In 1955, Poitier’s breakthrough role came back in the US, with another social comment picture: Blackboard Jungle in which he played a rebellious high-school student. The film was a hit, with its use of Bill Haley’s ‘Rock Around the Clock’ ensuring a large teenage audience; in the UK it inspired the infamous ‘Elephant and Castle teddy boy riot of 1956’.

There are two films which lifted Poitier to international level. They are ‘The Defiant Ones’ of which he secured a groundbreaking Oscar nomination as the best actor, and ‘Lilies of the Field’ of which he won his Oscar award for the best actor. The first one was a message movie by Stanley Kramer about social cooperation in which he played a convict who escapes in the deep South while shackling to Tony Curtis - both Curtis and Poitier were nominated for the best actor, and finally they lost to David Niven for Separate Tables. The later one, ‘Lilies of the Field’, was an earnest drama where he played a handyman who helped a group of German nuns build a chapel in the Arizona desert.

National consciousness

Poitier was the first black male star to engage the American national consciousness at a time when the prevailing image of a film star was still that of someone white. In a 1967 interview, Poitier said that when he first began appearing in films, “the kind of Negro played on the screen was always negative, buffoons, clowns, shuffling butlers, really misfits. This was the background when I came along 20 years ago and I chose not to be a party to the stereotyping … I want people to feel when they leave the theatre that life and human beings are worthwhile. That is my only philosophy about the pictures I do … I have four children … They go to movies all the time but they rarely see themselves reflected there.”

Critical acclaim

According to critics, Poitier balanced success with a sense of duty to choose projects that tackled bigotry and stereotypes, including his 1967 classics “Guess Who’s Coming to Dinner” and “In the Heat of the Night.” He did this at a time of racial tension in America in the 1950s and 1960s.

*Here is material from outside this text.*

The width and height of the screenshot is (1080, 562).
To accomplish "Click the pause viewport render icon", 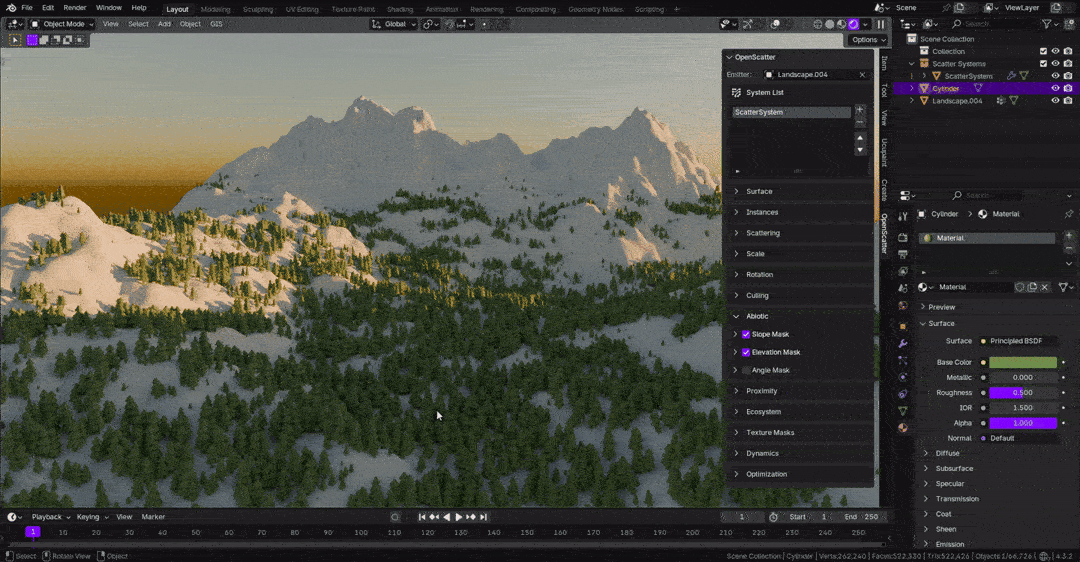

The following is how Peter Bradshaw started his feature article on Poitier for the Guardian, published on January 7, 2022:

“For postwar America, Sidney Poitier became something like the Black Cary Grant: a strikingly handsome and well-spoken Bahamian-American actor. He was a natural film star who projected passion, yet tempered by a kind of refinement and restraint that white moviegoers found very reassuring. Poitier was graceful, manly, self-possessed, with an innate dignity and a tremendous screen presence. He also had a beautiful, melodious voice – the result of his childhood spent in the Bahamas, and then struggling early years in New York, trying to make it as an actor and privately studying the voices of mellifluous white radio announcers. He was a traditional, classical actor in many ways, following in the footsteps of Paul Robeson and Canada Lee, but eminently castable in a new generation of modern roles.”

Significant events

Poitier recently won a BFI poll for the best ever performance by a black actor for his role as Virgil Tibbs in Norman Jewison’s ‘In the Heat of the Night’. In 1997, he took up a ceremonial post as Bahamian ambassador to Japan. But before appointing as Bahamas ambassador to Japan in 1997, he was knighted in 1974 (due to his Bahamian citizenship). And in 2009, he was awarded the US Presidential Medal of Freedom - the country’s highest civilian honour - by Barack Obama.

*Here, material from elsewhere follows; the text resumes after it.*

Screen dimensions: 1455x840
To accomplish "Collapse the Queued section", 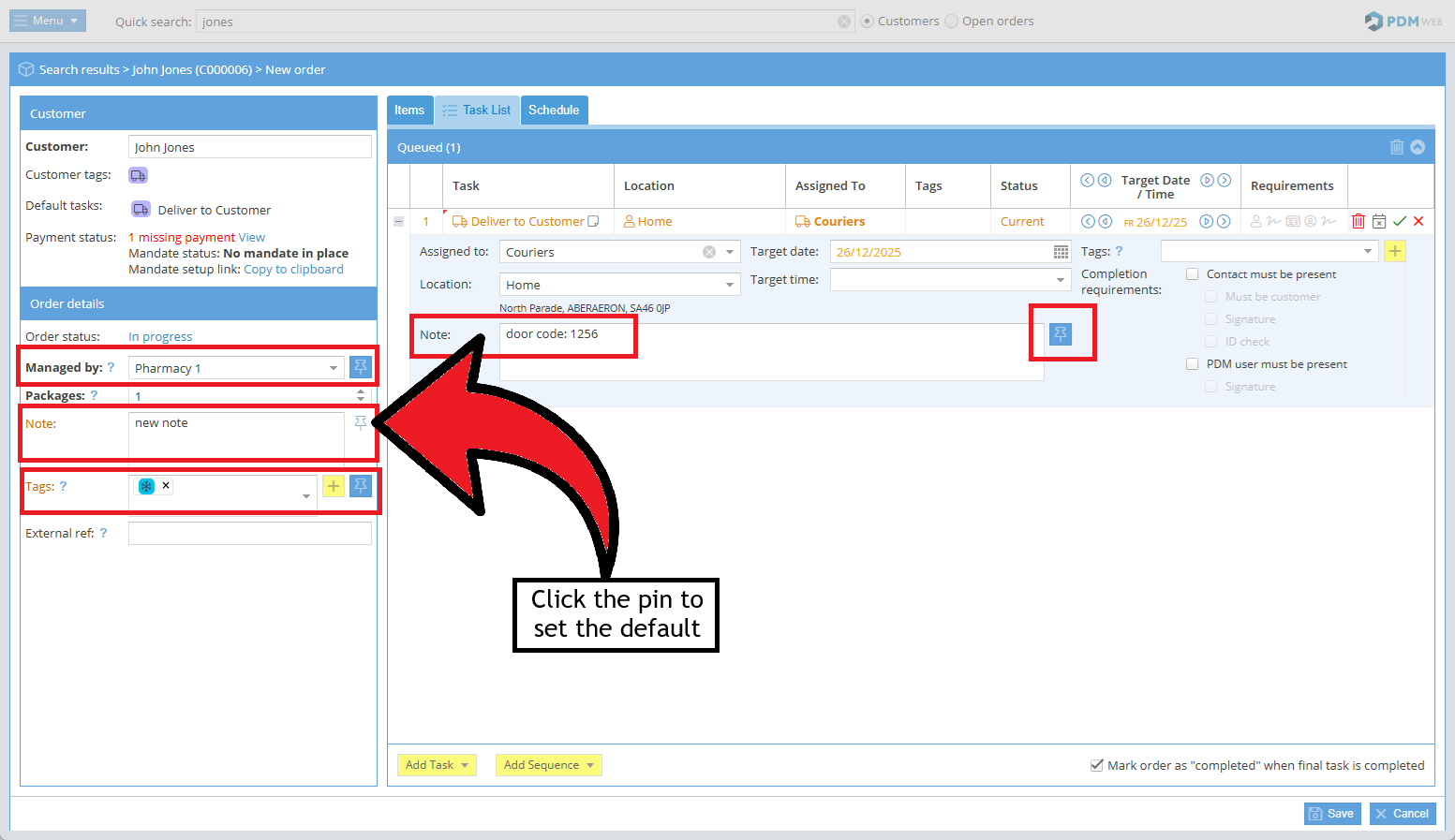I will coord(1418,147).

Poitier was married to his second wife Joanna since 1976, and had two children. His first marriage was with Juanita Hardy, which ended in 1965. They had been together since 1950 and had four children. From those marriages, he has numerous grandchildren and great grandchildren.

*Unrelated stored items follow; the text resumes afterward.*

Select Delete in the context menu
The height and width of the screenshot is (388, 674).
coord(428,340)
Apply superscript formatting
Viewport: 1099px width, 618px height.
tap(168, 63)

According to Peter Bradshow, Poitier created a space for African American acting that made possible the careers of Laurence Fishburne, Denzel Washington, Forest Whitaker, Terrence Howard, and many more. The richness, strength and immediacy of his performances in ‘Edge of the City’, ‘Guess Who’s Coming to Dinner?’ and ‘In the Heat of the Night’ make him a screen pioneer and a Hollywood legend. So, end of Sidney Poitier’s life is definitely an end of an era.